At this point, the MST has 4-1=3 edges, so the algorithm finishes. The final minimum spanning tree has a total weight of 1+2+3=6.

Note: If we were to process the next edge [B, D, 4], we would find Find(B)=A and Find(D)=A. Both vertices are already in the same set, so adding this edge would create a cycle, and it is discarded.

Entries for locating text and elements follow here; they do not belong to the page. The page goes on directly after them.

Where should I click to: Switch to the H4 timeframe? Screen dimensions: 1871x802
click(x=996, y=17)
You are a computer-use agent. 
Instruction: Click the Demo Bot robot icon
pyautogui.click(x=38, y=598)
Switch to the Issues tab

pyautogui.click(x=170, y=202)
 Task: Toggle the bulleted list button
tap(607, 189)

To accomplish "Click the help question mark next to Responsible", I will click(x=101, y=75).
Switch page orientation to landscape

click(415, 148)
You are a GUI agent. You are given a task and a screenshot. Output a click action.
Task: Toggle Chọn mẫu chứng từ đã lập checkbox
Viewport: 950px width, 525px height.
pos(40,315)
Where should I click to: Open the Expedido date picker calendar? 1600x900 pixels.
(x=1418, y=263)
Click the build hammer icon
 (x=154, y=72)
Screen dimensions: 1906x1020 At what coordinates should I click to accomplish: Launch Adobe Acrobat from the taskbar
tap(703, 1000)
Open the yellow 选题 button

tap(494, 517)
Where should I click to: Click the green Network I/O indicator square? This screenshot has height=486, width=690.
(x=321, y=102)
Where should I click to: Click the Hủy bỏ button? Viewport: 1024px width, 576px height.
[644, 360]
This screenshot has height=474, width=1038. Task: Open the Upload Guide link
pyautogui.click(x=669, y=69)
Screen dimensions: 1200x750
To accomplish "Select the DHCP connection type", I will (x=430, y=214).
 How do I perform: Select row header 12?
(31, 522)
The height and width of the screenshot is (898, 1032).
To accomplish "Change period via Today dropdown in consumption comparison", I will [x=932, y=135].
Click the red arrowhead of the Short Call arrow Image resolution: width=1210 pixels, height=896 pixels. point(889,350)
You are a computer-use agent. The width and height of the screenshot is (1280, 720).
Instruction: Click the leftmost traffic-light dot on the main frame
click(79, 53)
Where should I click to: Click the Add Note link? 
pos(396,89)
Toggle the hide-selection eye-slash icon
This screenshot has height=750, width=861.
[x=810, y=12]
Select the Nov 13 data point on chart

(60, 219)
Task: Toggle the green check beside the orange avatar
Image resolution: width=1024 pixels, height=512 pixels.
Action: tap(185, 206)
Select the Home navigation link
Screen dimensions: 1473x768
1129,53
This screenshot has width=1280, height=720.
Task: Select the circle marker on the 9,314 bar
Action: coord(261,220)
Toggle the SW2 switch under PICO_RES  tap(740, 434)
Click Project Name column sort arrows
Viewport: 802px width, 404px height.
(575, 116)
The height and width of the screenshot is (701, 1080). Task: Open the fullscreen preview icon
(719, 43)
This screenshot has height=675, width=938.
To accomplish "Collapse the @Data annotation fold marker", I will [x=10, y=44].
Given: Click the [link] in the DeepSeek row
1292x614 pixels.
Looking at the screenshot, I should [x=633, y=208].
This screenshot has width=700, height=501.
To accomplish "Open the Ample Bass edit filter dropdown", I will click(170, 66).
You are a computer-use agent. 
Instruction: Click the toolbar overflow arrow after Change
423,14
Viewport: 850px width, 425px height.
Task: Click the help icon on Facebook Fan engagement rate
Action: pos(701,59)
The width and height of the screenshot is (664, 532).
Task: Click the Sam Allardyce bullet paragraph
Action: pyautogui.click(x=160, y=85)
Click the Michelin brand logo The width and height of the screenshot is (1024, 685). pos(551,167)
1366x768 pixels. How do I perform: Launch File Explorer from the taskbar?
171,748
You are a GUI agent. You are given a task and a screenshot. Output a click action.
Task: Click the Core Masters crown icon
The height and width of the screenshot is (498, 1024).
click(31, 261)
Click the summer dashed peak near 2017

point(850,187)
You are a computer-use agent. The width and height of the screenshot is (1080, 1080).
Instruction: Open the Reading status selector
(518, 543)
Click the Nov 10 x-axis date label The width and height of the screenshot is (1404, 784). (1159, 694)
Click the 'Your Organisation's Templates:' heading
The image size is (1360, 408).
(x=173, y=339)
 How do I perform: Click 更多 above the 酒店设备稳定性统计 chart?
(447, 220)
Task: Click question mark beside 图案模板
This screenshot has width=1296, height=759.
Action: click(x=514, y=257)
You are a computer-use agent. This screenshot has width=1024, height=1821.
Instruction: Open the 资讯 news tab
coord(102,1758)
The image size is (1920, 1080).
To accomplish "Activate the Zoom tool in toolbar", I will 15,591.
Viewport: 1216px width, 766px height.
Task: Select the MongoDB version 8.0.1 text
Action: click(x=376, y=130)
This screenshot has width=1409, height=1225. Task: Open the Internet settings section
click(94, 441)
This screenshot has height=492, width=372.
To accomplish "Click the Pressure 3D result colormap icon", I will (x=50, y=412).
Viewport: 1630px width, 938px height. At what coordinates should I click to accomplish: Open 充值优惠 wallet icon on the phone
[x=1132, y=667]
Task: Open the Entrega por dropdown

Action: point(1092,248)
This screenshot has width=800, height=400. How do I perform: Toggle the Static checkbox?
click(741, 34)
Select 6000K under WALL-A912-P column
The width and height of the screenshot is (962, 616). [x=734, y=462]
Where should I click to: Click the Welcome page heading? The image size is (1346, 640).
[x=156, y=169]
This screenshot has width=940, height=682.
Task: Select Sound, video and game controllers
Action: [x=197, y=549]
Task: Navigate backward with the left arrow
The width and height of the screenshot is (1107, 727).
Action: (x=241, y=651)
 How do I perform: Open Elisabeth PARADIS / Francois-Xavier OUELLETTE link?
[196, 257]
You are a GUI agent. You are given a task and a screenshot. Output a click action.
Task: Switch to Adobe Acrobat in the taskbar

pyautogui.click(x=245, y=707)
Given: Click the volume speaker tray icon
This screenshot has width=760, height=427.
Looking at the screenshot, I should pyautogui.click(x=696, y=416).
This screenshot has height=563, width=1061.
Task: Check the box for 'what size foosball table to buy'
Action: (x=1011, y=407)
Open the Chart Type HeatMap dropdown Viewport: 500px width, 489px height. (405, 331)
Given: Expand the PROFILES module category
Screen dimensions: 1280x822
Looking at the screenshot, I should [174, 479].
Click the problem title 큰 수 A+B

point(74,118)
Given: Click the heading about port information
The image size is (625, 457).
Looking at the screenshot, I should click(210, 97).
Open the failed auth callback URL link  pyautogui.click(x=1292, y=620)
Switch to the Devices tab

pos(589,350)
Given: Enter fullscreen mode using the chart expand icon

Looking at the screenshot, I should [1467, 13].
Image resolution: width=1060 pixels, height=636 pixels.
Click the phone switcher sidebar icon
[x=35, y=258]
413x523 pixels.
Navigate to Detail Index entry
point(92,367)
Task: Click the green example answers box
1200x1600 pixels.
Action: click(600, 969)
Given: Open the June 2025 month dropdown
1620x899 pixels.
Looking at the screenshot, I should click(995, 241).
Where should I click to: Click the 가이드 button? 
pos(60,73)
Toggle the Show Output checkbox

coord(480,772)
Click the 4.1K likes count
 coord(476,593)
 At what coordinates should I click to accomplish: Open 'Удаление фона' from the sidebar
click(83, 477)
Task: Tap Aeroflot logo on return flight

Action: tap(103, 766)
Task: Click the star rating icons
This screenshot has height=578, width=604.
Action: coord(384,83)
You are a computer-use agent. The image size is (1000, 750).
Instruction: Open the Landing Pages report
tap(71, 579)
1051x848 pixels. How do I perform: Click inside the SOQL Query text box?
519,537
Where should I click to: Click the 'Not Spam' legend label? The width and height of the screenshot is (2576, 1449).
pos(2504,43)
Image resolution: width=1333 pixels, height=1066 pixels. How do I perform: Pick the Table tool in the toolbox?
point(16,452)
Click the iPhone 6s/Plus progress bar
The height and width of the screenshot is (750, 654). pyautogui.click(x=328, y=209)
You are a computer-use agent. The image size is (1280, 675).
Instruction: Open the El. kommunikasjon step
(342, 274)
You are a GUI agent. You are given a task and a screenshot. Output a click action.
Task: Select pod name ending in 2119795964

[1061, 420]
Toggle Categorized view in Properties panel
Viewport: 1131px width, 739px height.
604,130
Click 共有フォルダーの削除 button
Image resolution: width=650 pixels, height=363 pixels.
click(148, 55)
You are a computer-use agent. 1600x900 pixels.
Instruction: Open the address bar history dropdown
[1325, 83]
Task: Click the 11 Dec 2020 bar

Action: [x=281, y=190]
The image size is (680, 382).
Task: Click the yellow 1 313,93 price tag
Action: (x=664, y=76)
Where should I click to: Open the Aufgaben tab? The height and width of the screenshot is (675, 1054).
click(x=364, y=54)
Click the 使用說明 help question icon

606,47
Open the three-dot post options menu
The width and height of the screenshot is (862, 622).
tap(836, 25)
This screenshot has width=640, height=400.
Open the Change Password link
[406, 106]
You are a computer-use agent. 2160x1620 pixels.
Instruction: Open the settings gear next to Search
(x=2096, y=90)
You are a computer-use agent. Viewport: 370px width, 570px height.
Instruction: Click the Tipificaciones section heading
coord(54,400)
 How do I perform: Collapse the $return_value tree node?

Key Points and Complexity:

  • Role of Union-Find: Its Find and Union operations (often optimized with path compression and union by rank) have a time complexity close to constant O(α(N)), where α is the inverse Ackermann function, which grows extremely slowly. This makes Kruskal's algorithm very efficient.
  • Time Complexity: The algorithm's time complexity is dominated by the sorting step. Sorting E edges has a complexity of O(E log E). For dense graphs (where E ≈ V^2), O(E log E) approximates to O(E log V). After sorting, processing each edge with the Union-Find structure takes nearly constant time (O(α(V)) ≈ O(1)), leading to an overall complexity of O(E log E).
  • Space Complexity: Primarily needed for storing edges (O(E)) and the Union-Find structure (O(V)), totaling O(E + V).
  • Applicability: Kruskal's algorithm performs exceptionally well for relatively sparse graphs because its complexity is directly related to the number of edges E. Compared to Prim's algorithm, which is more suited for dense graphs, Kruskal's algorithm is often simpler and more efficient for sparse graphs.

Summary:
Kruskal's algorithm is a greedy, edge-based algorithm. Its elegance lies in efficiently detecting cycles using the Union-Find data structure. Starting from the smallest-weight edge, it incrementally builds a forest that eventually merges into a single tree, guaranteeing that the total weight of the final spanning tree is minimized. Remember its core steps: Sort -> Use Union-Find to check for cycles -> Add edge if no cycle is formed.